Growing and care of Swiss chard
- Swiss chard (Beta vulgaris var. cicla) is also known by the names silverbeet, perpetual spinach, spinach beet, crab Beet, seakale beet, and mangold. This leafy vegetable is a cultivated descendant of the sea beet, Beta vulgaris subsp. maritima. It is in the same species as beetroot (garden beet) except it lacks the swollen, edible storage root. The taproot is very large and woody on mature plants.
- The word Swiss was used to distinguish chard from French spinach varieties by 19th-century seed catalog publishers. The first varieties of this popular leafy vegetable have been traced to Sicily.
- Like beet seed, Swiss chard seed is actually a fruit or seed ball with several embryos. Unless you buy seed designated as monogerm seed — one embryo per fruit — you will need to thin the planting when plants are 2 inches in height.
- Fresh, young chard can be used raw in salads. Mature chard leaves and stalks are typically sautéed. Their bitterness fades with cooking, leaving a refined flavor that is more delicate than that of cooked spinach.
- Cultivars of chard include green forms, such as 'Lucullus' and 'Fordhook Giant,' as well as red-ribbed forms such as 'Ruby Chard,' 'Rainbow Chard,' and 'Rhubarb Chard.' All parts of the chard plant contain oxalic acid.
- Swiss chard leaves grow vigorously throughout the season.

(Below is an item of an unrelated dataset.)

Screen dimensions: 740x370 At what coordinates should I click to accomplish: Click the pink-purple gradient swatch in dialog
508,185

- Watering - Keep plants uniformly supplied with moisture for best performance. Water deeply and regularly during dry periods.

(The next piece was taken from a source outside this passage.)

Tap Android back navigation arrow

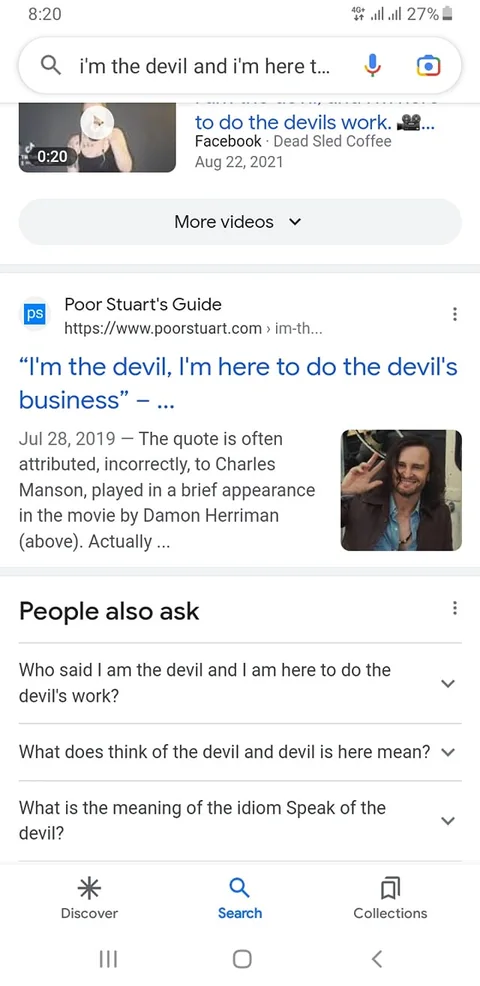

- Weeding -Remove all young weed seedlings by hand and use a mulch laid along each side of the row to keep weed seeds from germinating. Thin by removing (cutting) plants in early summer so that spacing is about 8-12 inches apart.
Harvesting swiss chard
- Harvest chard while the leaves are young and tender or after maturity when they are larger and have slightly tougher stems.
- Young leaves (smaller than 4 inches) may be eaten fresh in salads.
- Mature leaves may be chopped and sautéed. The “ribs” may be eaten like celery.
- It can be harvested until frost.
- At any point in the growing season, snip leaves 2 inches above crowns to rejuvenate plants. New, succulent leaves soon will be ready to harvest.
Storage and preservation
- Chard is extremely perishable. It stores best in very cold (32 degrees F), moist (95% relative humidity environment. Store in the refrigerator in a vented mesh or plastic bag.